Understanding Your Website Statistics

With Google Analytics (GA) providing a solution containing a plethora of statistics and which is extremely easy to integrate with any website, it's no wonder there are claims that Google Analytics is the website statistics provider of choice for approximately 49% of the 1,000,000 most popular websites in the world. Aside from GA, there are other solutions (StatCounter.com is one of them) which also aim to provide you with detailed information on who is using your website and how.

To the average business owner though, are website statistics something you should have an interest in?

Absolutely!

Are there so many statistics available to you that you have no idea which ones are important or what to do with the information they give you?

Absolutely!

Below are 5 questions which will give you a starting point to understanding your website statistics.

  1. Is Traffic Arriving at my Website?

    Example of Visitors to a Website

    "Traffic" refers to the number of people who visit your website. This is information that every statistics provider will supply you with, and usually there are 3 numbers you want to be making a note of.

    1. Total Visitors: This is the number of people who have visited your website. If a user visits your website twice, they will be recorded as 2 visitors.
    2. Absolute Visitors: This is the number of unique people who have visited your website. If a user visits your website twice, they will only be recorded as 1 visitor.
    3. Returning Visitors: This is the Total Visitors, minus the Absolute Visitors.

    So how can you use this information?

    The Total Visitors will tell you how much your website is being used. If this number is low, you need to work out how you can increase it. Doing so might include optimising your website for specific keywords, online banner advertising, offline advertising, including the website URL in your emails, using Social Media websites such as Facebook or Twitter, etc.

    Absolute Visitors gives an indication as to how many people are finding your website for the first time. If this number is low, it probably means that your website is not showing up prominently in search engines, or that other advertising formats are not as effective as they could be.

    If you have a low number of Returning Visitors, either the information on your website was everything they needed and therefore there was no need to come back, or the information wasn't relevant to what the person was searching for, and they went elsewhere. More often than not the information wasn't as complete or relevant as it should have been.

  2. Where is the Traffic Coming From?

    Example of Traffic Sources

    There are usually there are 3 places that website traffic comes from:

    1. Direct: This means people have seen or heard about your website address somewhere, and typed it into their browser directly. A large number here would usually mean that your 'offline' marketing is working well. If the number is quite small, you should consider ways to improve your 'offline' marketing.
    2. Referer: This means people have seen a link to your website on another website, and clicked on it. If you are spending money advertising your website through online methods, you want to know that those methods are effective. If people are not being referred from where your advertising is, you need to either modify your advert, or advertise elsewhere.
    3. Search Engines: This means people have used a search engine and your website has appeared in the results. If you have a low number here, you need to either look at your Search Engine Optimisation, or you may be targeting the wrong keywords.
  3. How Long are Visitors Staying?

    Ideally you want as large a number here as possible. If the time that a visitor spends on your website is small, it usually indicates that the content you have is not relevant, or is not enough. If the visitor is leaving your website quickly, they are probably going to another website to find the information they are looking for - which may well be one of your competitors.

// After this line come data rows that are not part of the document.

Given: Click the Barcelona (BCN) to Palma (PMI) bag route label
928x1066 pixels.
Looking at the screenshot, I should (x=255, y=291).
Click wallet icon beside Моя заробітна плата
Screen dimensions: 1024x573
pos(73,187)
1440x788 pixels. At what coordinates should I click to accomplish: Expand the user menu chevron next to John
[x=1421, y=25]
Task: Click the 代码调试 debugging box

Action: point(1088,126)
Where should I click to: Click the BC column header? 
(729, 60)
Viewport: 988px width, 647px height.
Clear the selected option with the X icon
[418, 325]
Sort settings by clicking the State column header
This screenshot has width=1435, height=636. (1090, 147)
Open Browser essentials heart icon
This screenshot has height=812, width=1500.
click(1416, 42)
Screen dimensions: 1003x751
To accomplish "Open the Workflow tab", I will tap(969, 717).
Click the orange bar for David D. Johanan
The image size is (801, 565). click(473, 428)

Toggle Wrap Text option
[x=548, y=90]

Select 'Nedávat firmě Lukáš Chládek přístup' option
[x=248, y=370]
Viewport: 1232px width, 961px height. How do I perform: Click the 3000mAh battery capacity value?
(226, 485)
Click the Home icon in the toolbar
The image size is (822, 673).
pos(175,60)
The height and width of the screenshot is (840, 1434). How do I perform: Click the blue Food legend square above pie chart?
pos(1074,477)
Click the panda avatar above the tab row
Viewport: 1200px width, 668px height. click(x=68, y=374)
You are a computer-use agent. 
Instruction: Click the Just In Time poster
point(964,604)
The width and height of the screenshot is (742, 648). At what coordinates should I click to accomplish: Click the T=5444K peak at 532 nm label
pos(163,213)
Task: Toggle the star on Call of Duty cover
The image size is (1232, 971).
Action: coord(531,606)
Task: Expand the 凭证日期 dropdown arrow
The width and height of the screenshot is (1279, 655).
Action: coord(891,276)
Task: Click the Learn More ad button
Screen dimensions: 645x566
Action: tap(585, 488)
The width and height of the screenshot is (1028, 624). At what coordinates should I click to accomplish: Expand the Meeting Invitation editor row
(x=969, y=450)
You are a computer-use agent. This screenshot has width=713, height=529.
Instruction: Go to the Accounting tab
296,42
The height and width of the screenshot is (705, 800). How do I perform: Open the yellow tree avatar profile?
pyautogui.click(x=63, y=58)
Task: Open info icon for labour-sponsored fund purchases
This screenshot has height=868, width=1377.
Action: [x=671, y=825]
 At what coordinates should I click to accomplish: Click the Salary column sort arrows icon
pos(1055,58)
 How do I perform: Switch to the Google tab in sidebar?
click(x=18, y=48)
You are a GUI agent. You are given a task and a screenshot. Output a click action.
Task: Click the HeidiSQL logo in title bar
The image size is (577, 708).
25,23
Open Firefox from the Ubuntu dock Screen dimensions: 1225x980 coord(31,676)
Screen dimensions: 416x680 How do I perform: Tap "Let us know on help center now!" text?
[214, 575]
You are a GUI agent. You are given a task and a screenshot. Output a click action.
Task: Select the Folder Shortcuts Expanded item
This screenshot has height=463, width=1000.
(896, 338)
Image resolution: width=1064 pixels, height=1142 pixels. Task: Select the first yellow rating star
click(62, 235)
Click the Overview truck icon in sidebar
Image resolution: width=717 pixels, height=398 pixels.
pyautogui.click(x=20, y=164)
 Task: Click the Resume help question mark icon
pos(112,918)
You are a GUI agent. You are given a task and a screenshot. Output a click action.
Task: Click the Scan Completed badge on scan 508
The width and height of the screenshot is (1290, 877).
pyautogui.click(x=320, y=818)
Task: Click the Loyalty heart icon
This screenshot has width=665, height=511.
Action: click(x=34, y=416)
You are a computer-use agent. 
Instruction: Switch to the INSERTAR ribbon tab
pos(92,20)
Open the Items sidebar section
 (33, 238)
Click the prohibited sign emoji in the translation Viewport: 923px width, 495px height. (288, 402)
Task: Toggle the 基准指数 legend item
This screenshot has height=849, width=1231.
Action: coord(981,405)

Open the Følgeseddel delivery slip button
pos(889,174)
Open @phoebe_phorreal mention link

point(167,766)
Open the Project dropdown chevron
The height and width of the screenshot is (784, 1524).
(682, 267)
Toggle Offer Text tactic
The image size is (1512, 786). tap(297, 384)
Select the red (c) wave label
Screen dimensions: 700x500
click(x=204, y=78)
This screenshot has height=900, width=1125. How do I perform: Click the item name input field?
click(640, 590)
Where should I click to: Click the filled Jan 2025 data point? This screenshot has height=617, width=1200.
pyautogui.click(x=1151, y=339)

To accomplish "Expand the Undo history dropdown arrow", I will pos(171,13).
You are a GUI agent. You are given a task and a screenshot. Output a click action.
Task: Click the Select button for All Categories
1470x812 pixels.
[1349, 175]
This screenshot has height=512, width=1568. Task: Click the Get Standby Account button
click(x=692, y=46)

  4. What are the most Popular Pages?

    Example of Popular Pages

    Good website statistics solutions tell you which pages on your website have been viewed the most. This gives you an indication of the topics which are relevant to your website visitors, but also means that if you have important information or banner advertising, these are good places to put them as you know they will be seen.

  5. Are my Website Goals being Achieved?

    Once you have considered the above statistics, the next thing to look at is your goals. If you have 500 absolute visitors each day to your website, and your goal is that people will call you for more information, how many people are actually calling? If the number is low, you need to have a look at why your website isn't encouraging them to call you.

    If your website goal is to have 500 absolute visitors each day but you are only getting 300, you need to find ways of increasing that number. Check your referers, check your popular pages, adjust the content and your offline marketing ass required.

    If your website goal is to have people stay on your website for at least 5 minutes, check the average time they spend on your website. If the goal is not being achieved, have a look at the information to work out what needs to be modified.

    There are a number of goals you may have set, understanding the statistics is the first step to finding out if they are being achieved and how to identify any changes you may need to make.

Website statistics give you the information you need to make informed decisions about the effectiveness of your website. There are so many things you can determine from looking through the statistics, the above is just a small sample.